■ WORK REQUIRED
Print exactly what the entries say, line by line, from the first line down to the one with "Technologies [button] (563, 19)", inclusive.

'''

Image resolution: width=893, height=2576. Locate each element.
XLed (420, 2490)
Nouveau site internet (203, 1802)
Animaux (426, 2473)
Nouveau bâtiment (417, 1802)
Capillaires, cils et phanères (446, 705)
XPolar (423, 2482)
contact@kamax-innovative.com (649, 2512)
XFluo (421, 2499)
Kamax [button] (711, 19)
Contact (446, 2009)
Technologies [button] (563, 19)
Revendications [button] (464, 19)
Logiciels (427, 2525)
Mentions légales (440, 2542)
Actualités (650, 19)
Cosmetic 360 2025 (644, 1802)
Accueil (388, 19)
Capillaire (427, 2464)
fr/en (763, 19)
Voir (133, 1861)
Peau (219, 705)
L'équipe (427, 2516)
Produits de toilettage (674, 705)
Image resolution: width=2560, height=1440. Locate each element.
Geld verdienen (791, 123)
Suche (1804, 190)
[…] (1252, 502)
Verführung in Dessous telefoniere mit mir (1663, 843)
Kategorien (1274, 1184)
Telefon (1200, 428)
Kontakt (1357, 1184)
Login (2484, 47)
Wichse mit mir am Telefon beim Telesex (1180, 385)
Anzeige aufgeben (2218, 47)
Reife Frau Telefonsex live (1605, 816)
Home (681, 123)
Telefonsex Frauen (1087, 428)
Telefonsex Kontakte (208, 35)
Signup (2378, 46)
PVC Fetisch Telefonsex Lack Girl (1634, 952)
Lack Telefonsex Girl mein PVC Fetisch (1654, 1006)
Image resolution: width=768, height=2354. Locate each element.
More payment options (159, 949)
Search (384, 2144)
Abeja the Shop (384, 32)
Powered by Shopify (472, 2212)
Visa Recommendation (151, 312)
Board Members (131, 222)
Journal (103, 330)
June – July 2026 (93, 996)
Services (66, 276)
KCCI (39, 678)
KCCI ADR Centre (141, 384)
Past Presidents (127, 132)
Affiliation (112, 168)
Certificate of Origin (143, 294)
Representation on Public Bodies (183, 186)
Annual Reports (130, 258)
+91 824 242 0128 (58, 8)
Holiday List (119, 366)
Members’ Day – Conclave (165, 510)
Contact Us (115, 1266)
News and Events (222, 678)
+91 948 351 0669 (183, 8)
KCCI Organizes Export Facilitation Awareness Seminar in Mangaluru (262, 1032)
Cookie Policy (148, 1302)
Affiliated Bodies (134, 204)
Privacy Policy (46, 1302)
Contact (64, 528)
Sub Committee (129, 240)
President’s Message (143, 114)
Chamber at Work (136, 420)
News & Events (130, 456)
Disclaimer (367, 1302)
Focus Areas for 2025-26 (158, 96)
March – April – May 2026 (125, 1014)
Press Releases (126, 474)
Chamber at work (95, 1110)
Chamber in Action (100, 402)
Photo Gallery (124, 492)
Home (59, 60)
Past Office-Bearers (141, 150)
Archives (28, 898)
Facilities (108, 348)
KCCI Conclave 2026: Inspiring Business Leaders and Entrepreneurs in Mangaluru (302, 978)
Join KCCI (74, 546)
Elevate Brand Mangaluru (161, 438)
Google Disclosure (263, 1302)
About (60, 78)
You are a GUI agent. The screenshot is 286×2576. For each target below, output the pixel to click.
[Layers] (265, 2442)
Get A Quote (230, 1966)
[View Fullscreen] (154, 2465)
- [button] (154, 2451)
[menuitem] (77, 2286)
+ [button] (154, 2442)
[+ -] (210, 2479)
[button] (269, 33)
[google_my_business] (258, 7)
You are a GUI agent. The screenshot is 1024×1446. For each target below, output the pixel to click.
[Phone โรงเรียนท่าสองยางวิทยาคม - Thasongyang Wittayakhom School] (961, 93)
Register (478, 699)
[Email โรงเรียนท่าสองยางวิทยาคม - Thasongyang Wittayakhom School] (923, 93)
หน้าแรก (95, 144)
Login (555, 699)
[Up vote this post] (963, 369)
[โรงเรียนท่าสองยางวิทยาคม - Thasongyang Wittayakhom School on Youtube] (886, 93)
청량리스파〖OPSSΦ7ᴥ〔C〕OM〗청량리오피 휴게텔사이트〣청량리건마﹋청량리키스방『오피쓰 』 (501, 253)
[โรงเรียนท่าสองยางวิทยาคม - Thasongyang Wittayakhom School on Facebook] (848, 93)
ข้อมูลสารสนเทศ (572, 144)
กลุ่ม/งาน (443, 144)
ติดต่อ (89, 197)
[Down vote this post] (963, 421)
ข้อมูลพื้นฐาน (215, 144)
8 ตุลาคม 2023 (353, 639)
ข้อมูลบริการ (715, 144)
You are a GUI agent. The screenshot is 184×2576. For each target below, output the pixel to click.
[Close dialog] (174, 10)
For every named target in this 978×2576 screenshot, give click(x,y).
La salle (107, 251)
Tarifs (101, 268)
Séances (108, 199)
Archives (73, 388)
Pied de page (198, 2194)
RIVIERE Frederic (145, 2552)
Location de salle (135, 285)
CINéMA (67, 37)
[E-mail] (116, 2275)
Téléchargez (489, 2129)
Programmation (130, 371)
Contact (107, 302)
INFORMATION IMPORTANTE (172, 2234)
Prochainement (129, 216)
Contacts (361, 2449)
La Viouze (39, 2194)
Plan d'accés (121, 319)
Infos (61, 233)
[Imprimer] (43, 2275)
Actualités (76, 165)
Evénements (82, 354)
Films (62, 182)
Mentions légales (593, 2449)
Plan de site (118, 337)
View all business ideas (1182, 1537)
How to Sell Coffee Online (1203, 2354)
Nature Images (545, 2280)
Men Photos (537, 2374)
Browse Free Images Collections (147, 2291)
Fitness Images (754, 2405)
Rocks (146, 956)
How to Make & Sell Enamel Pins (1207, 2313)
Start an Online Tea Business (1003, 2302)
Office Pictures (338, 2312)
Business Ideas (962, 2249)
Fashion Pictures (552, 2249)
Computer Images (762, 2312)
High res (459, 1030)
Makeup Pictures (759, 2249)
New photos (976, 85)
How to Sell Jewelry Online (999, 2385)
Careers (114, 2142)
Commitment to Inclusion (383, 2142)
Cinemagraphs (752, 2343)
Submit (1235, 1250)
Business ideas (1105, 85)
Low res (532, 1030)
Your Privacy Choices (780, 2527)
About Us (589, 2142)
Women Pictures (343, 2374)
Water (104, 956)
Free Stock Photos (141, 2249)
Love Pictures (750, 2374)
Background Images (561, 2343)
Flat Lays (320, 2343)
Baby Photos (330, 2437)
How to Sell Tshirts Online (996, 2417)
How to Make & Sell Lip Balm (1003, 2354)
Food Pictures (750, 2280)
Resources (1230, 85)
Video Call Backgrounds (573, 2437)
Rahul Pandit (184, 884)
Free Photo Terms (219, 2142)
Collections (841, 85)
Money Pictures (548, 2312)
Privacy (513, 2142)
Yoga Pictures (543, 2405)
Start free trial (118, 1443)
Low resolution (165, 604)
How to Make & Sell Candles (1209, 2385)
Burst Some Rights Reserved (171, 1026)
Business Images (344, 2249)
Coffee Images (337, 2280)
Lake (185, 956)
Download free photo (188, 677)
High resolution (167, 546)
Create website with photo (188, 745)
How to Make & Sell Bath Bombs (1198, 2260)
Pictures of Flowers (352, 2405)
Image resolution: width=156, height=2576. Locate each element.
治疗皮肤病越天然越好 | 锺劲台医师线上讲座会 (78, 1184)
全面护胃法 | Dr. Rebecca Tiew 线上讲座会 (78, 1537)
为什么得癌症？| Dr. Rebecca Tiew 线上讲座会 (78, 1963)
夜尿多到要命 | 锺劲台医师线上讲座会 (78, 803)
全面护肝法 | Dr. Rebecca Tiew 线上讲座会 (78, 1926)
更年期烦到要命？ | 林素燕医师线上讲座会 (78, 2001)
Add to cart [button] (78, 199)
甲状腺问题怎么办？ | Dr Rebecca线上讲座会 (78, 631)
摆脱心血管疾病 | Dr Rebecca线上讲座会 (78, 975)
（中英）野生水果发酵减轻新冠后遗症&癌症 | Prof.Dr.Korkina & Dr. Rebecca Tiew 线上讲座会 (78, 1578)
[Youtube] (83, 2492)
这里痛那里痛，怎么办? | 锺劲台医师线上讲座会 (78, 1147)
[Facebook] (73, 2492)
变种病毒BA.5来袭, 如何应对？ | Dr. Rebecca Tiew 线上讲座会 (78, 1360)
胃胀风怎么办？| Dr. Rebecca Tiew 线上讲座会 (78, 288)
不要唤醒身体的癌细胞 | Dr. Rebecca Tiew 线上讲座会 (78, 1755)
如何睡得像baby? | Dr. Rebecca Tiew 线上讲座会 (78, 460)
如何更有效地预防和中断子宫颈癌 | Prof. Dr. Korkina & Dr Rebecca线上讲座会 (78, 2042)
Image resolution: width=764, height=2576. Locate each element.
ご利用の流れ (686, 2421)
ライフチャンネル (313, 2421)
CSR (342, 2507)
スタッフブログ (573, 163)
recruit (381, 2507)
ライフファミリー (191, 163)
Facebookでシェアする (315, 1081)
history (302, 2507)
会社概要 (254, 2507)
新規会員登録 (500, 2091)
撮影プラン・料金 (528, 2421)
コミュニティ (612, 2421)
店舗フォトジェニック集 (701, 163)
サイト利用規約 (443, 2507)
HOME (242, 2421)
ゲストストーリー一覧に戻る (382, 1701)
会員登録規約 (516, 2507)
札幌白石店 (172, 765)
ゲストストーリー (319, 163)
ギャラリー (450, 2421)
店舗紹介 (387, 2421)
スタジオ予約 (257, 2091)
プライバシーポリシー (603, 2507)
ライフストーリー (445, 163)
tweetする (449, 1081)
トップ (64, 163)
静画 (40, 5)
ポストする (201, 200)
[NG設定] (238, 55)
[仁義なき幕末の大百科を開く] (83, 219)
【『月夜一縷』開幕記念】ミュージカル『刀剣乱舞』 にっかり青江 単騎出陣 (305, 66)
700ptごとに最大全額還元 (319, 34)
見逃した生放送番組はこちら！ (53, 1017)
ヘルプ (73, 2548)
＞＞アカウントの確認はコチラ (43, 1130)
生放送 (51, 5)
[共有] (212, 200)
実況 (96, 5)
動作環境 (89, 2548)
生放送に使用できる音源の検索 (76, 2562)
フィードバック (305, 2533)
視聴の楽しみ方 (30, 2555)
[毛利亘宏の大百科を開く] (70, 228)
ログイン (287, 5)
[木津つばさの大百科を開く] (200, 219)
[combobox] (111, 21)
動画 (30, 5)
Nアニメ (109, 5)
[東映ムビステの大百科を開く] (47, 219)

'''

■ RESULT FOR THIS EXERCISE
Image resolution: width=893, height=2576. Locate each element.
XLed (420, 2490)
Nouveau site internet (203, 1802)
Animaux (426, 2473)
Nouveau bâtiment (417, 1802)
Capillaires, cils et phanères (446, 705)
XPolar (423, 2482)
contact@kamax-innovative.com (649, 2512)
XFluo (421, 2499)
Kamax [button] (711, 19)
Contact (446, 2009)
Technologies [button] (563, 19)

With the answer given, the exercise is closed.